- _Sağlanan metin_
Bu yazı dizisinde işletmelerin kar-satış geliri tahterevallisine bindiklerinde dengeyi nasıl bulabileceklerine dair bir yaklaşım geliştiriyorum. Konuya önce durum tespiti ile başlayacağım. Devamında da bu duruma ilişkin çözüm yaklaşımım hakkında bilgi ve değerlendirmeler vereceğim ve bu değerlendirmeleri gerçek vakalar ile örneklendireceğim. Umarım keyif alabileceğiniz bir yazı dizisi olur.

 

Büyük veri ne kadar büyük?

Bir pazarlama uzmanı olarak büyük veri konusunda araştırmaya başladıkça gördüklerim, beni hep bir metot belirlemeye itti. (Aşağıda bahsedeceğim konular aslında veri madenciliğinde bazı teknik terimleri adresliyor ama teknik konuşup konuyu dağıtmaya gerek yok diye düşünüyorum)

 

  1. Elimdeki veri güvenilir bir veri mi ? Her veriyi başka bir departmanın farklı bakış açısına göre eşitlemeye kalkınca tek bir referans noktası almak daha iyi olacak galiba diye düşünmeye başladım.
  2. Veriyi işleyebilecek gerekli donanıma sahip miyim ? Baktım ki sadece binlerce satırlık Excel satış dosyalarını birbirleri ile eşleştirmeye çalışmak bile saatler alıyordu. Çoğunda bildiğim duaları okuyup umarım kilitlenmez diye ümit ediyordum. Bilgisayarın kilitlenmesi riskini düşürmek için Outlook dışında bir uygulama bile kullanamıyordum. Sonra veri madencilerinin neden Shrek bilgisayarı (ebatları çok büyük olduğu için bu adı verdim) kullandıklarını anlamam uzun sürmedi. 
  3. Verileri işledim, donanım da yetti, peki bu veri seti bana hangi mesajı vermeye çalışıyor? Bu yüzden anlam çıkarmamı kolaylaştırması için dashboard yani gösterge panelleri oluşturmam gerekti. Bu da tamam.

- _Verilen görev_
Büyük veri konulu metne göre aşağıdaki soruları yanıtlayın:
1. Yazı dizisi, işletmelerin hangi iki unsur arasında dengeyi nasıl bulabileceğini ele alıyor?
2. Yazar, bilgisayarın kilitlenme riskini düşürmek için hangi uygulama dışında bir uygulama kullanamadığını söylüyor?
3. Yazar, veri setinden anlam çıkarmayı kolaylaştırmak için ne oluşturmak zorunda kaldığını belirtiyor?
Materyalin bu metinle hiçbir ilgisi yoktur.

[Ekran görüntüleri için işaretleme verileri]

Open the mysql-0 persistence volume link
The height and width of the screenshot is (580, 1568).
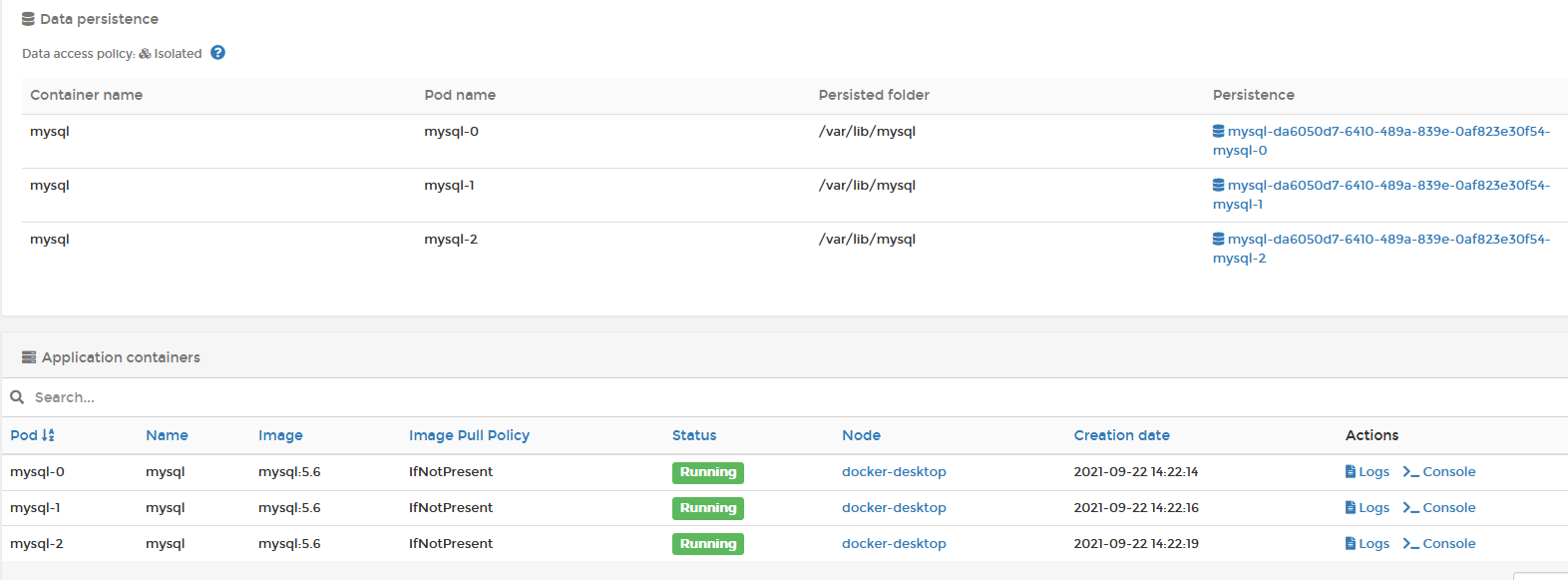1381,141
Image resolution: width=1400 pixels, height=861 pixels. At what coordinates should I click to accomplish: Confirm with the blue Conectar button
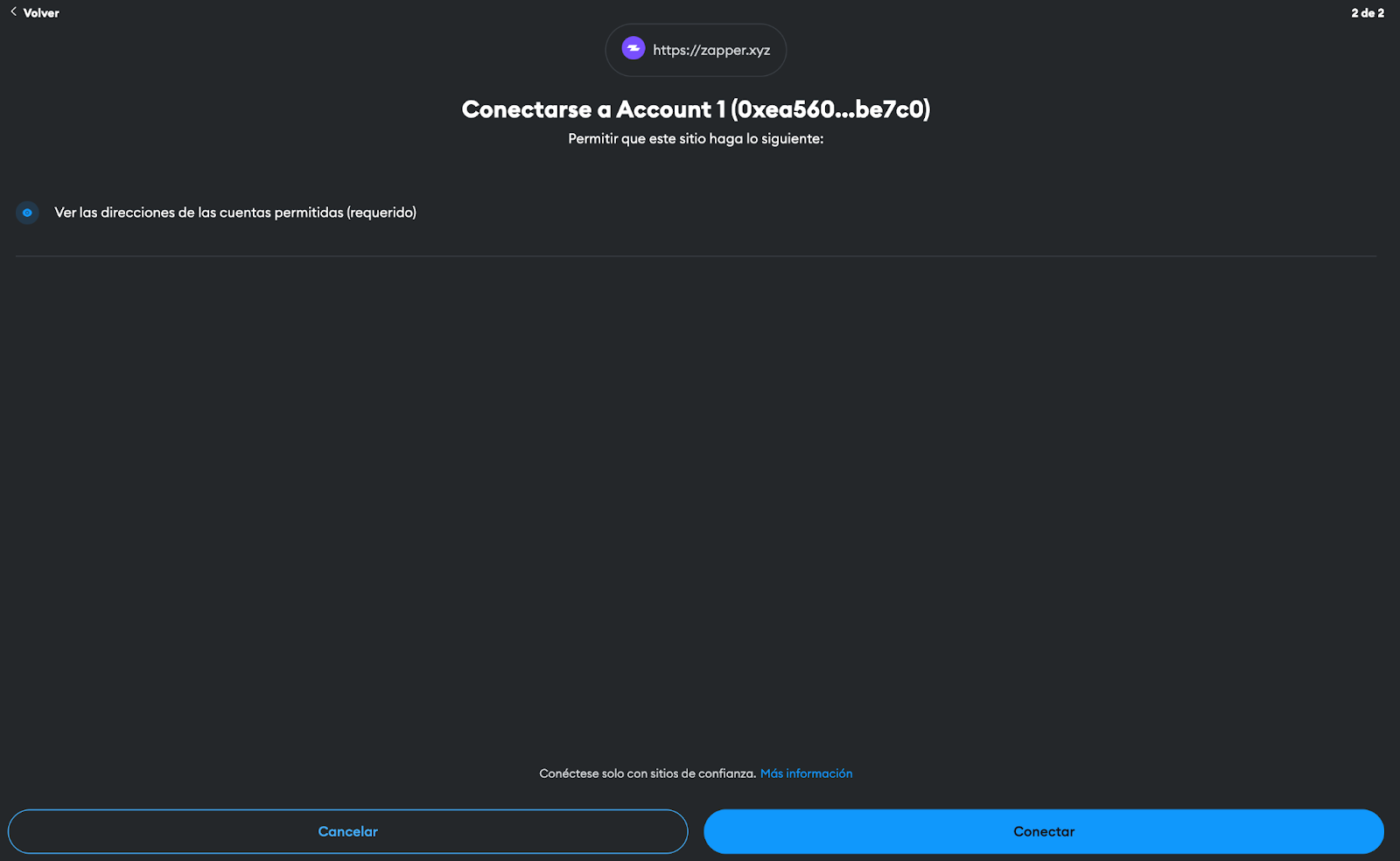1044,831
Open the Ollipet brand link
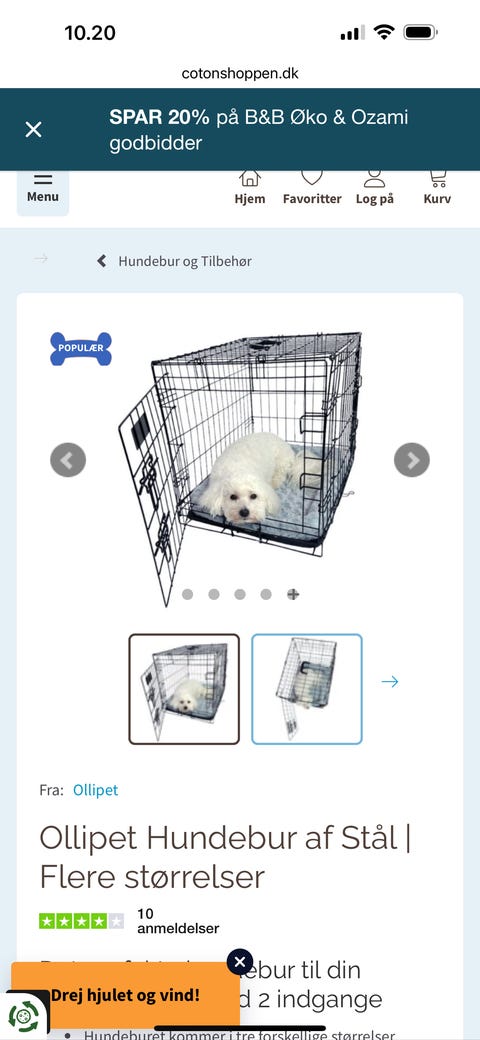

- _Çıktı_
1. Yazı dizisi, işletmelerin kâr ile satış geliri arasındaki dengeyi nasıl bulabileceğini ele alıyor.
2. Yazar, Outlook dışında bir uygulama kullanamadığını söylüyor.
3. Yazar, dashboard yani gösterge panelleri oluşturması gerektiğini belirtiyor.